Coca-Cola, McDonald’s, Procter & Gamble and Yum Brands did not respond to requests for comments by AFP Sunday.
Meanwhile European Union diplomats on Monday agreed to add Chelsea football club owner Roman Abramovich to the EU list of Russian billionaires sanctioned after Moscow’s invasion of Ukraine, two diplomatic sources said on Monday.
The informal greenlight to Abramovich’s listing came in a meeting on Sunday, one source said, and the EU envoys will reconvene at 1100 GMT on Monday to adopt the measure and a further set of economic sanctions against Russia.
Sanctions will be effective only after publication on the EU’s official journal, which usually happens within hours or the day following formal approval.

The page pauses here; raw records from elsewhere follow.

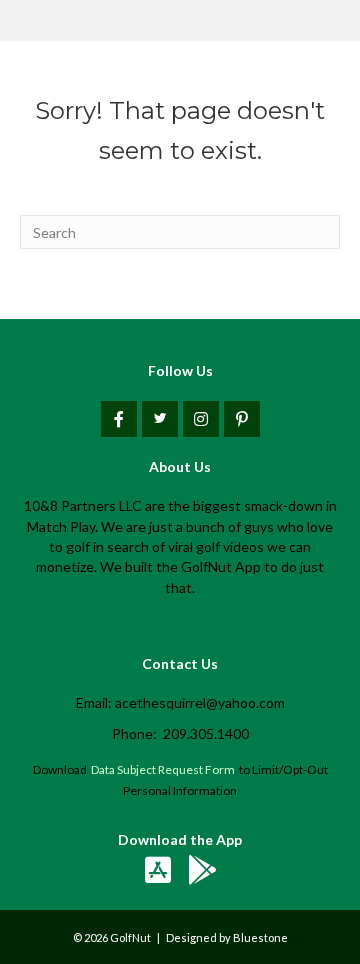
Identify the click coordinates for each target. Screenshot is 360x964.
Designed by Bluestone (227, 937)
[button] (119, 419)
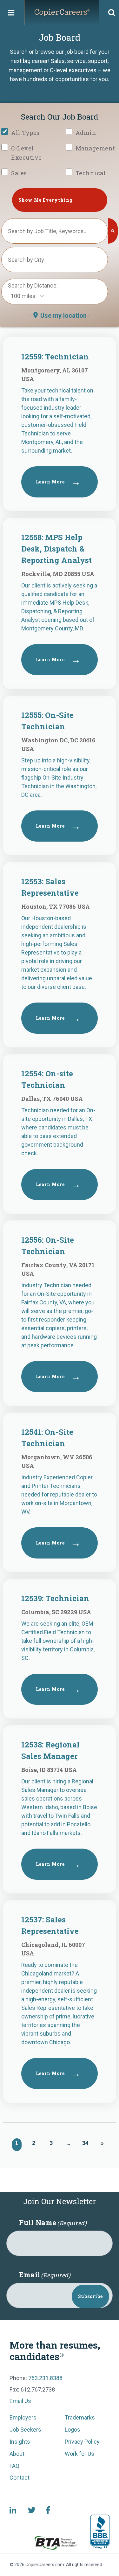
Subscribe (90, 2296)
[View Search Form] (112, 13)
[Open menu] (11, 12)
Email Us (20, 2401)
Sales (19, 173)
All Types (25, 132)
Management (95, 148)
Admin (86, 132)
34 (85, 2143)
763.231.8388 (45, 2378)
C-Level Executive (26, 152)
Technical (91, 173)
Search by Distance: (33, 285)
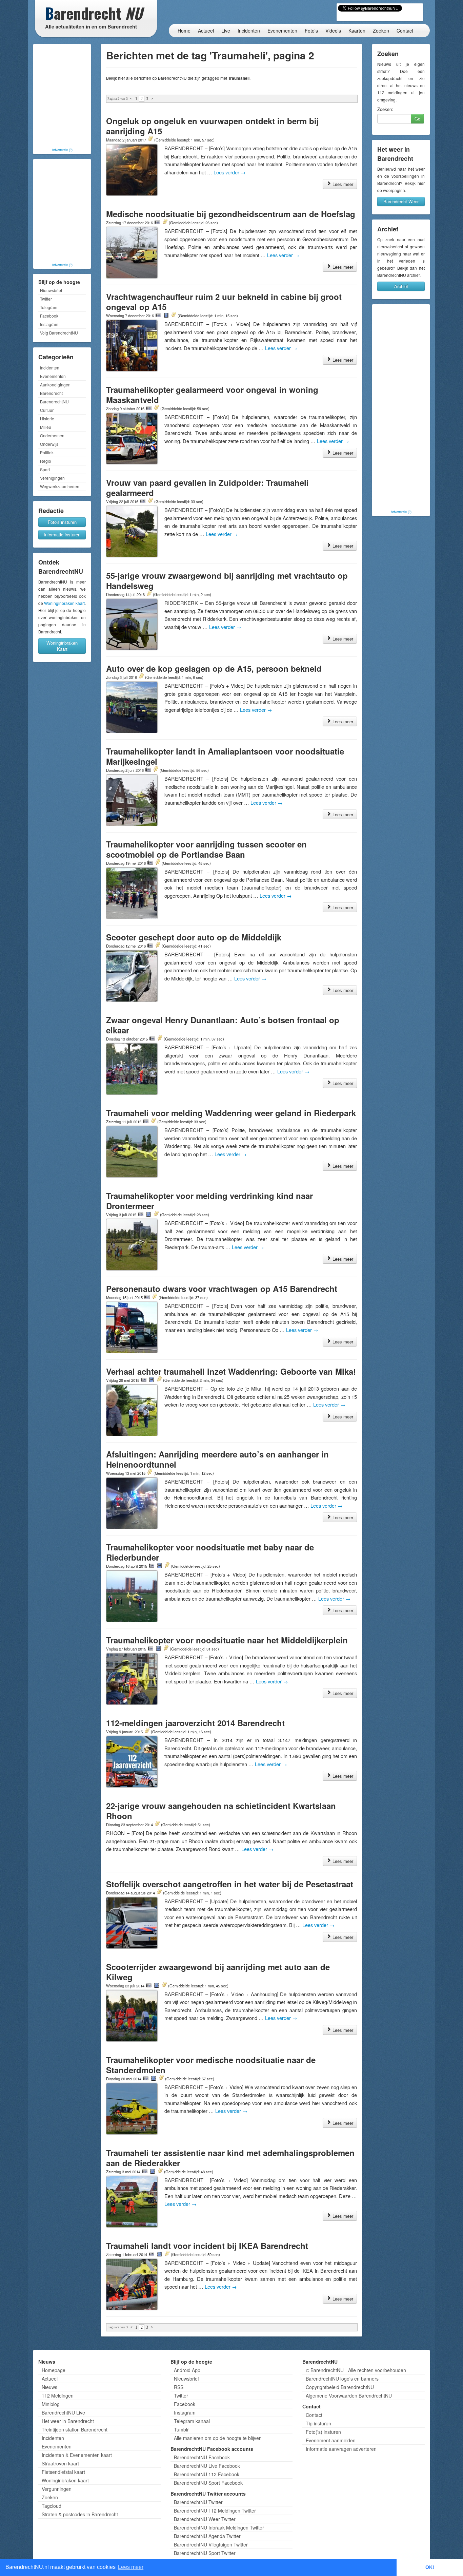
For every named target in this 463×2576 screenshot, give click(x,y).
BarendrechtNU (54, 401)
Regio (45, 461)
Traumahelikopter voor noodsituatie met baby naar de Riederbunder (210, 1552)
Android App (187, 2370)
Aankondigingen (55, 384)
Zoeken (381, 30)
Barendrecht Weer (401, 201)
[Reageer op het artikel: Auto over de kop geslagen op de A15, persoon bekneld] (141, 676)
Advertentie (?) (62, 149)
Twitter (46, 299)
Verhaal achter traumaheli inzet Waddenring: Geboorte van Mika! (231, 1371)
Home (184, 30)
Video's (333, 30)
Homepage (53, 2370)
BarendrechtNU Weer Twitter (205, 2519)
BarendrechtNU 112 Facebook (206, 2474)
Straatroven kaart (60, 2463)
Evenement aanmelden (331, 2440)
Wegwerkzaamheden (59, 486)
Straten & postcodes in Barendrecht (80, 2514)
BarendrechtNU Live (63, 2412)
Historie (47, 418)
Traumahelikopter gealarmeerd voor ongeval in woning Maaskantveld (212, 394)
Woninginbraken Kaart (62, 646)
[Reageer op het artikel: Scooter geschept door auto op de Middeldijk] (158, 945)
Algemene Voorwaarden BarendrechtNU (349, 2395)
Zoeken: (385, 109)
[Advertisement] (62, 97)
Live (225, 30)
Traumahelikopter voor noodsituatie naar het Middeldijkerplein (227, 1640)
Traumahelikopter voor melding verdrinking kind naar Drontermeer (209, 1200)
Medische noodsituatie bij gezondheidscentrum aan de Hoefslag (230, 214)
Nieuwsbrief (51, 290)
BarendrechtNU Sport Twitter (205, 2553)
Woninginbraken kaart (64, 603)
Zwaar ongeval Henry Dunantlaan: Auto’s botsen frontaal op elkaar (222, 1025)
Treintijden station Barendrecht (74, 2429)
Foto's (311, 30)
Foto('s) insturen (323, 2431)
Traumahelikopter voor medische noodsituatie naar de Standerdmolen (211, 2065)
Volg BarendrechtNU (59, 333)
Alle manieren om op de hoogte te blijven (218, 2438)
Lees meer (342, 184)
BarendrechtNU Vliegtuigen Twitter (211, 2544)
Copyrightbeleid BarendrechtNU (340, 2387)
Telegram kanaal (192, 2421)
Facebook (49, 316)
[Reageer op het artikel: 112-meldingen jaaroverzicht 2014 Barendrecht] (147, 1731)
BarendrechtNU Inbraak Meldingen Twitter (219, 2527)
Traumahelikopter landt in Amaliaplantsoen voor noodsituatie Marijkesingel (225, 756)
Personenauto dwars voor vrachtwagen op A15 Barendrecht (221, 1288)
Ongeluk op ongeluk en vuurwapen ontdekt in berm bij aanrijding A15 (212, 126)
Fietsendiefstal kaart (63, 2471)
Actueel (206, 30)
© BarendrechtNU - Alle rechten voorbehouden (356, 2370)
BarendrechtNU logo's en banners (342, 2378)
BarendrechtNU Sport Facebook (208, 2482)
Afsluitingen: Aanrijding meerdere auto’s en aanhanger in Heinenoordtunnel (217, 1459)
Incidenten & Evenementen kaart (77, 2454)
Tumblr (181, 2429)
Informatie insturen (62, 534)
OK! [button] (429, 2567)
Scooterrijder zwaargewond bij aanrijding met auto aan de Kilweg (218, 1972)
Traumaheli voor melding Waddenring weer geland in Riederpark (231, 1113)
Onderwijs (49, 444)
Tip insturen (318, 2423)
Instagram (49, 324)
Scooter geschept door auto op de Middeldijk (193, 937)
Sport (45, 469)
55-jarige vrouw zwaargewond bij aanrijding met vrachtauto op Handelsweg (227, 580)
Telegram (48, 307)
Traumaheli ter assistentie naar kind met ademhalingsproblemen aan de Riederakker (230, 2158)
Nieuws (49, 2387)
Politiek (47, 452)
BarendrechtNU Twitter (198, 2502)
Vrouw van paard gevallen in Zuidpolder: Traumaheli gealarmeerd (207, 487)
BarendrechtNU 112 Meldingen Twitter (215, 2510)
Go (417, 118)
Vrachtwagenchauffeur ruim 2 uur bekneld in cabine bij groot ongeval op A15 (224, 301)
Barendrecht (51, 393)
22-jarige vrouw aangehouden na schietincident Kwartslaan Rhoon (221, 1810)
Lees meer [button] (130, 2567)
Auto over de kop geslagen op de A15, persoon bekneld (214, 668)
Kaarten (356, 30)
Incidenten (249, 30)
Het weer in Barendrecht (68, 2421)
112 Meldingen (58, 2395)
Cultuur (47, 410)
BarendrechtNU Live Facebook (207, 2465)
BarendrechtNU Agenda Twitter (207, 2536)
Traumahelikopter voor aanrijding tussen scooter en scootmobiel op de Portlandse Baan (206, 849)
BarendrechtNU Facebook (202, 2457)
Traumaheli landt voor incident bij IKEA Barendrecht (207, 2245)
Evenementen (282, 30)
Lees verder (230, 172)
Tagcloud (51, 2505)
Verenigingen (52, 478)
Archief (401, 286)
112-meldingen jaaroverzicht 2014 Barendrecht (195, 1723)
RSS (178, 2387)
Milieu (45, 427)
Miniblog (51, 2404)
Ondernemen (52, 435)
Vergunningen (57, 2488)
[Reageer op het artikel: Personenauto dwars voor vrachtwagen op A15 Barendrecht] (155, 1297)
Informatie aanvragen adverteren (341, 2448)
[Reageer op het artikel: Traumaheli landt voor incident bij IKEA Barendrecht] (167, 2254)
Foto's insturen (62, 522)
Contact (405, 30)
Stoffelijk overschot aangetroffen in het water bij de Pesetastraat (229, 1884)
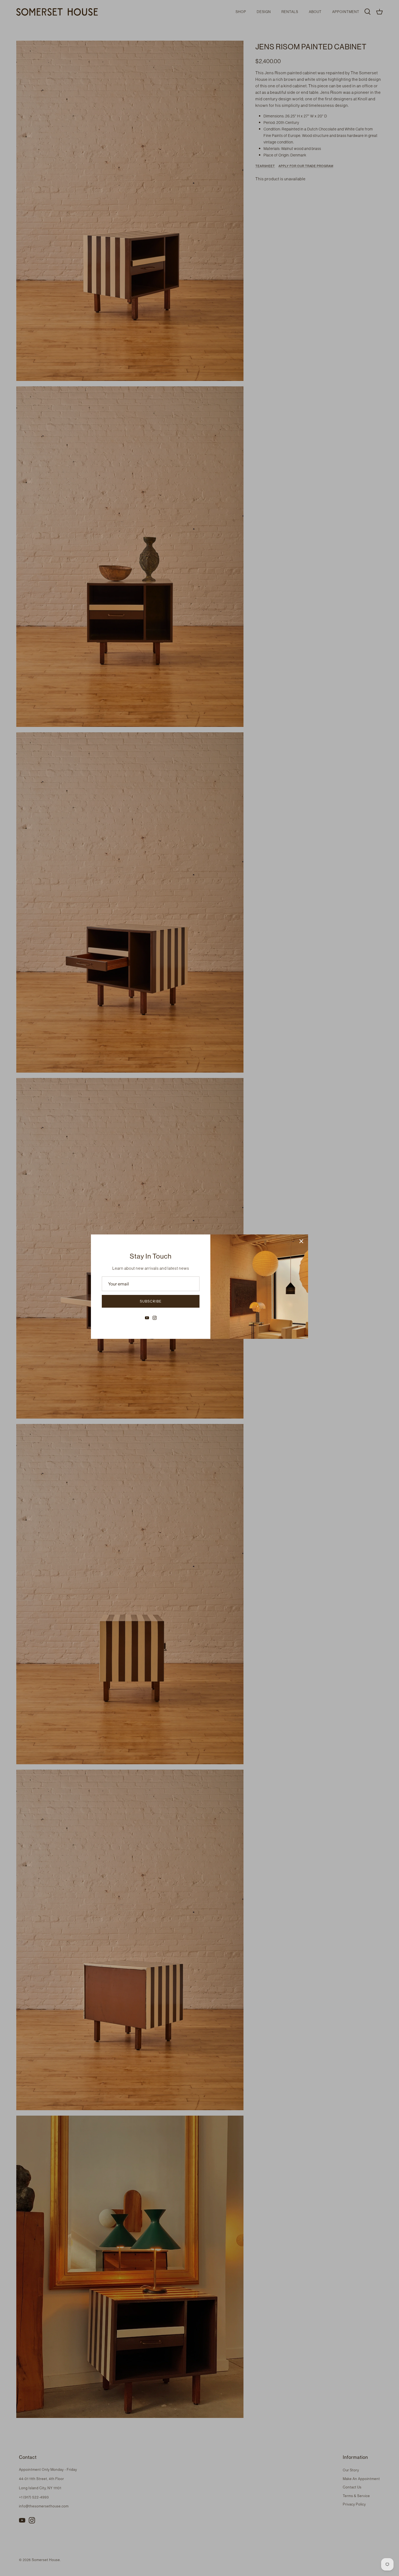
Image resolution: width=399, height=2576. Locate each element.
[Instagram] (155, 1318)
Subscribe (151, 1301)
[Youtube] (147, 1318)
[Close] (301, 1241)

The West has sanctioned Russian billionaires, frozen state assets and cut off much of the Russian corporate sector from the global economy in an attempt to force Russian President Vladimir Putin to change course on Ukraine.
In what would be the fourth package of EU sanctions against Russia since its Feb. 24 invasion of Ukraine, the 27-nation bloc will ban the export of luxury goods to Russia, including expensive cars.
It will also prohibit the import of Russian steel and iron products, European Commission President Ursula von der Leyen said on Friday.
At Sunday’s meeting, diplomats asked the Commission, which drafted the economic sanctions, to explain some aspects of the new economic measures to make sure they cannot be successfully challenged in EU courts, according to two EU sources.
No concerns were raised about the new listings of oligarchs and businessmen, which are in a separate legal document drafted by the EU external action service, one diplomat said, noting that Abramovich’s listing “will go through”.
Further Russian oligarchs will be added to the EU list. Dozens have already been sanctioned.